Ich unterbrach meine gedankliche Reise in die Vergangenheit und nahm einen Schluck Wein. Mir wurde plötzlich bewusst, dass ich es wohl meiner Unsicherheit zu verdanken habe, auch heute noch einen eigenen Willen zu besitzen. Ich kam ich ins Grübeln. Wo ist die Grenze zwischen Stärke und Schwäche, die ein Nethermagier weder in die eine noch in die andere Richtung überschreiten darf? Hatte ich eine Seite inzwischen vielleicht sogar erreicht ohne es zu bemerken? Und wann ja, wäre es denn wirklich so schlimm gewesen?
Ich blickte mit leerem Blick in das Feuer des Kamins. Es gab eine wohltuende Wärme ab und weckte in mir das Gefühl von Geborgenheit. Es erinnerte mich aber auch an die unzähligen verbrannten Körper, die ich bisher auf und auch neben den Schlachtfeldern hinterlassen habe. Als ob eine Flamme auf meinen Körper übergesprungen wäre, brodelte es plötzlich in mir. Ich hatte das Gefühl, innerlich zu verbrennen und krümmte meine Finger zu Fäusten. Erst nach einigen Minuten erinnerte ich mich an das Glas, das ich noch in meinen Händen hielt und spürte die Scherben, die sich nun in meine Handfläche bohrten. Auf dem Boden vermischte sich mein Blut mit dem süßen Wein aus dem Glas und gebannt schaute ich auf die sich vermengenden Flüssigkeiten. „Freude und Leid“, dachte ich mir und holte einen Verband aus meinem Beutel. Ich dachte an Itarildë, die in mir dieses Gedankenwirrwarr hervorgebracht hat und eine Unsicherheit auslöste, von der ich glaubte, sie längst abgelegt zu haben. „Verdammte Jägerin“, murmelte ich als die Schmerzen in meiner Hand langsam spürbar wurden. Ich legte meinen Kopf zur Seite und dachte an unsere bisherigen Begegnungen. Ich wollte sie verstehen, denn vielleicht verstand ich so ja mich.

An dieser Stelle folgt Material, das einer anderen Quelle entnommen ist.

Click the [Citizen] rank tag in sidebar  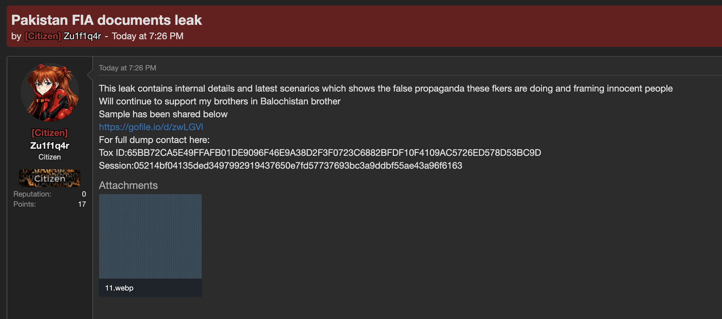[50, 133]
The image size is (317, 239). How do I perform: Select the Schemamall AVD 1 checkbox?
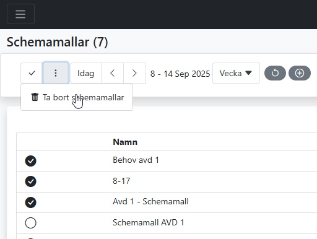[30, 223]
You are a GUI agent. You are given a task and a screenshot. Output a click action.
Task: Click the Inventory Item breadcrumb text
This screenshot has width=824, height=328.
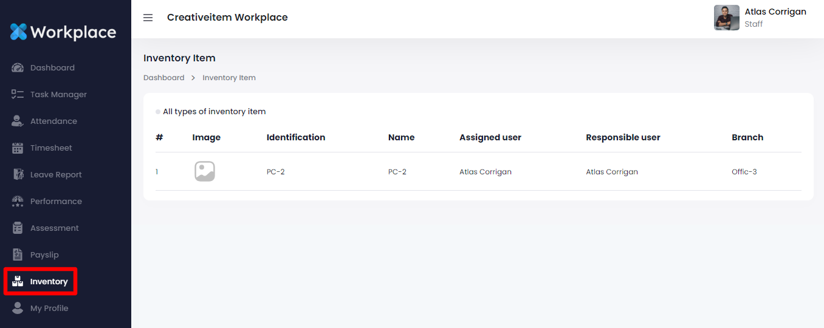(228, 78)
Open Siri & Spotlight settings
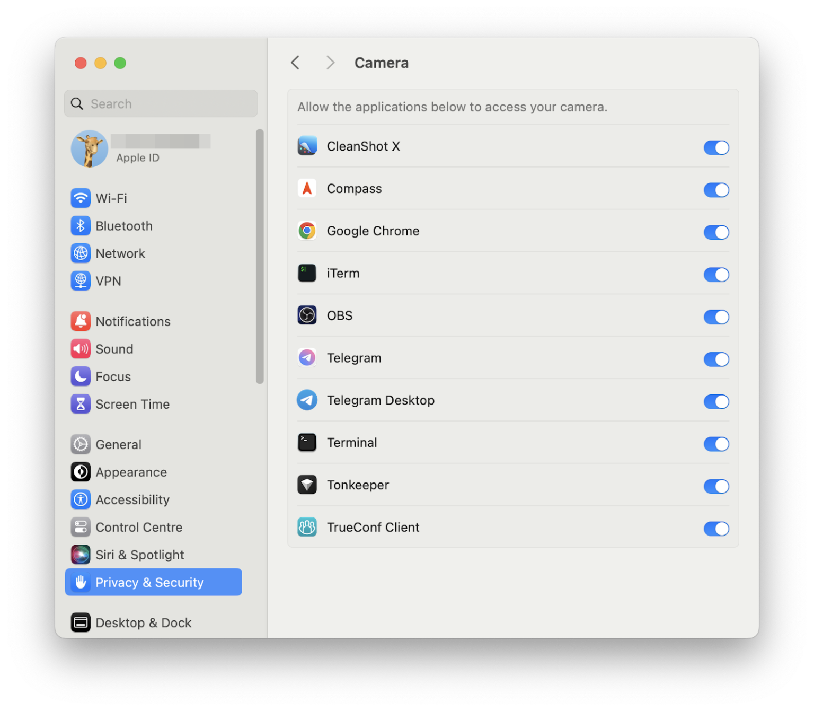Screen dimensions: 814x711 click(139, 555)
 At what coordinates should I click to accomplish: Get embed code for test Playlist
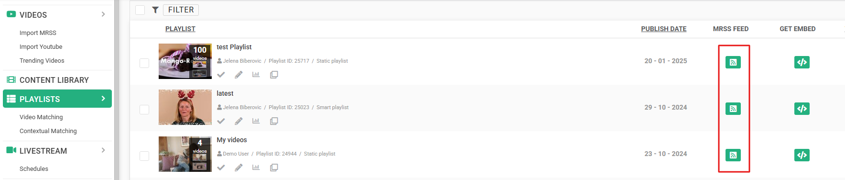[802, 62]
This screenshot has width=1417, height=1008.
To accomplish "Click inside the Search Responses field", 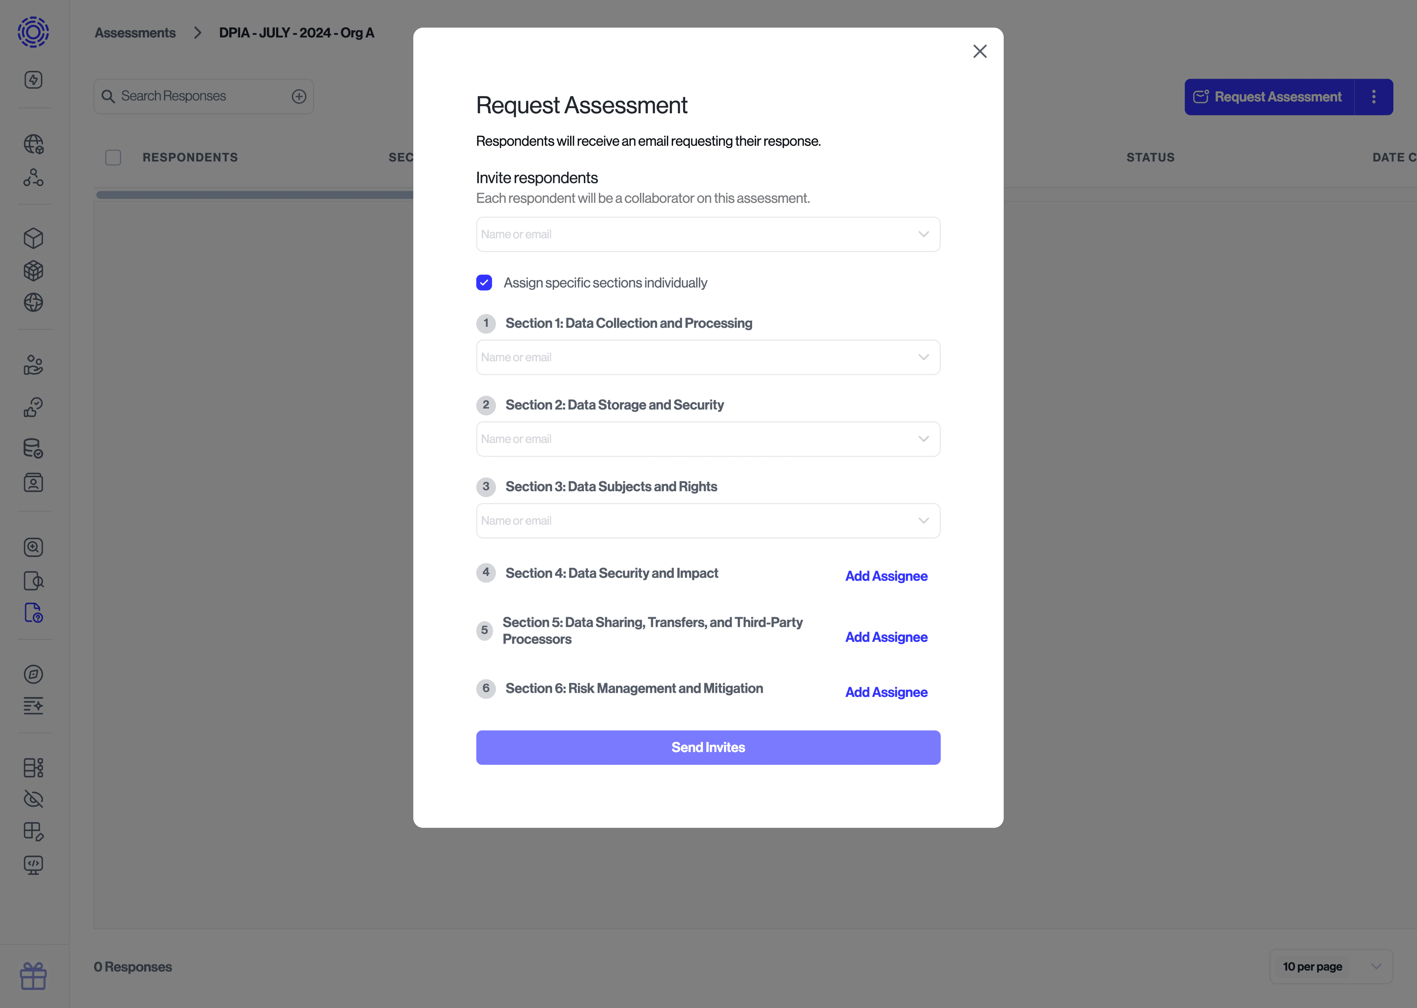I will [x=186, y=96].
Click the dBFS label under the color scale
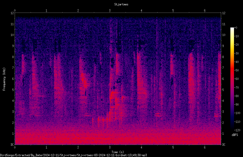The width and height of the screenshot is (243, 157). [x=235, y=135]
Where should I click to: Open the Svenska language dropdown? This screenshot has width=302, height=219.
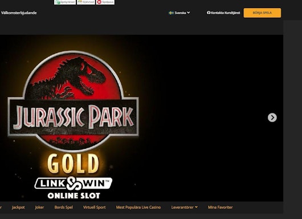(x=179, y=13)
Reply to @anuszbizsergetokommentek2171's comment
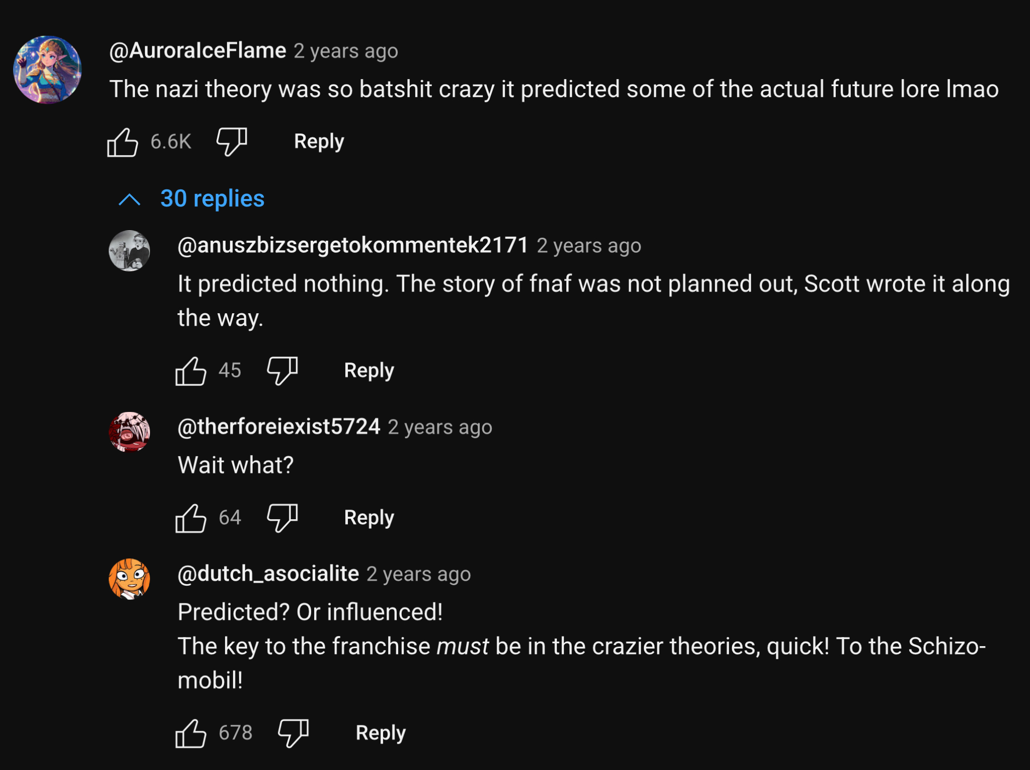The width and height of the screenshot is (1030, 770). [369, 371]
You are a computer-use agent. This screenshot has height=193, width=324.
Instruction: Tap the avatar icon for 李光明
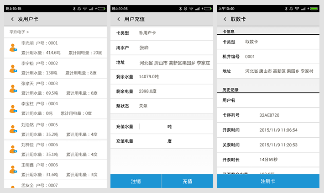point(13,48)
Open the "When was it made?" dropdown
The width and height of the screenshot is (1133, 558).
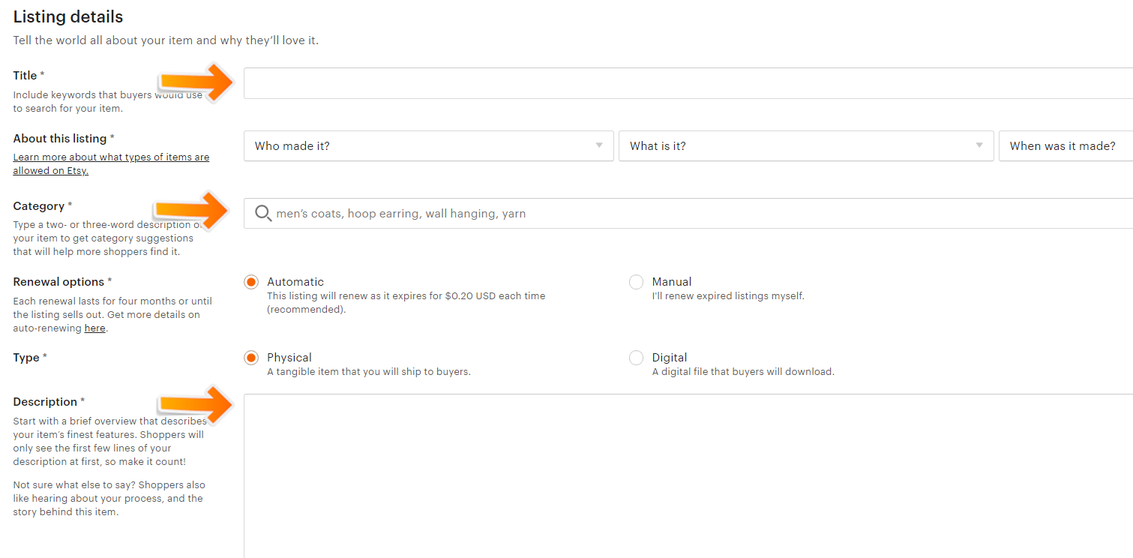point(1065,146)
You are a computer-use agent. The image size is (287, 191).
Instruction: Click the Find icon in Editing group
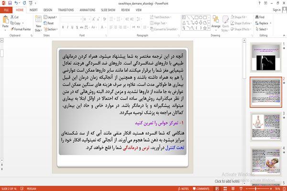pos(260,17)
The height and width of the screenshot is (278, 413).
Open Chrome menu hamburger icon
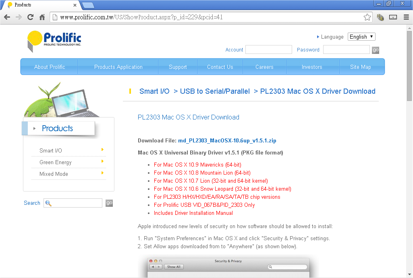[405, 17]
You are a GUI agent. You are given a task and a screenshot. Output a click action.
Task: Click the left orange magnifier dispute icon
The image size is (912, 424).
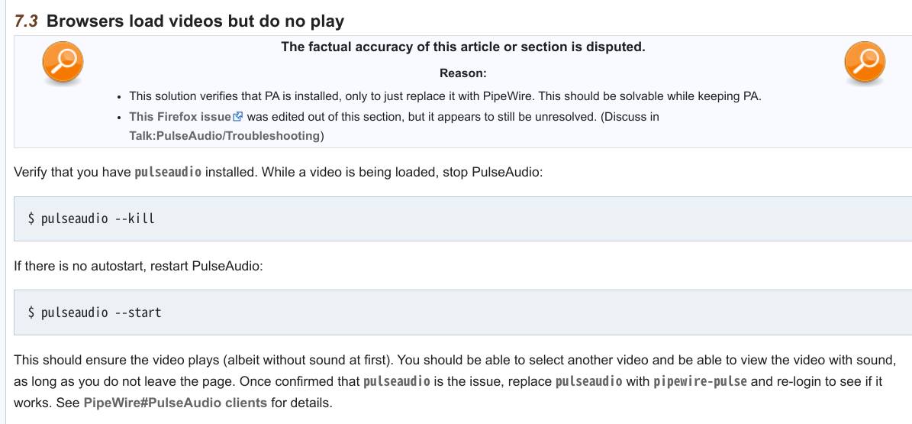point(63,62)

Unser erstes längeres Gespräch unter vier Augen war in Feralas am Verdantis. Ich war überrascht von der Neugier der Jägerin, denn obwohl sie ganz offensichtlich sehr wenig von Magie und noch weniger von dunkler Magie hielt, stellte sie eifrig Fragen dazu. Die Mischung aus Interesse und Ablehnung zog mich in ihren Bann und obwohl ich anfangs dachte, sie spiele mit meinen Gedanken, kam mir mit jeder weiteren Minute mehr und mehr in den Sinn, dass ich es war, die ihre Gedanken steuerte. Ich war verunsichert, denn obwohl ich scheinbar in der stärkeren, der führenden Position war, schien dennoch Itarildë den Weg vorzugeben. Ich bemerkte, wie ich mich mit Stimmungsschwankungen zu wehren versuchte. Das Gefühl, ihr nichts entgegensetzen zu können, machte mich wütend. Oder wollte ich mich gar nicht wehren? Ich schaute zu ihr rüber. Dort saß sie, auf ihre Angel konzentriert, den wachsamen und unruhigen Begleiter an ihrer Seite. Eine stolze Blutelfe, ebenso verletzlich wie angsteinflößend zugleich. Plötzlich sah ich mich auf eine befremdliche Weise in ihr wieder. War es das? War sie meine Vergangenheit? Oder mein anderes Ich? Ich schüttelte mich bei dem Gedanken, welch finstere Mächte hier ihr Spiel mit mir treiben müssen. Der Abend am Verdantis zog sich noch eine Weile hin und ich würde lügen, wenn ich behaupten würde, er hätte keinen Spaß gemacht.
Das Feuer vor mir brannte nur noch leicht und das Gasthaus in Dalaran leerte sich langsam. Ein paar Orcs und Trolle waren auf den Bänken vor ihren umgekippten Krügen eingeschlafen und machten Geräusche, die mich schmunzeln ließen. Meine Augen fielen langsam zu und bemerkten das Blut und den Wein auf dem Boden vor mir. Beides ist zu einer einzigen, untrennbaren Masse geworden. Ich drehte mich auf den Rücken und schaute an die Decke. „Freude und Leid“, hauchte ich in die Luft und schlief ein.
3 Antworten auf „Freude und Leid“
Was ist es nur, das uns zusammenführte, wirre Ahnungen weckte und alles in Frage stellte, dessen wir uns sicher waren? Wer zieht die Fäden, und welches Schicksal hat man uns zugedacht? Freude und Leid, so steht es hier geschrieben. In Hoffen und Bangen erwarte ich die Dinge, die noch geschehen.
((ooc: Du bist verdammt gut. Jetzt gibt es kaum noch eine Wahl, das wird eine gemeinsame Geschichte. Für mich eine ganz neue Herausforderung… Ich bin höchst gespannt, wie es mit uns weitergeht. 😉 Du bist dran. ))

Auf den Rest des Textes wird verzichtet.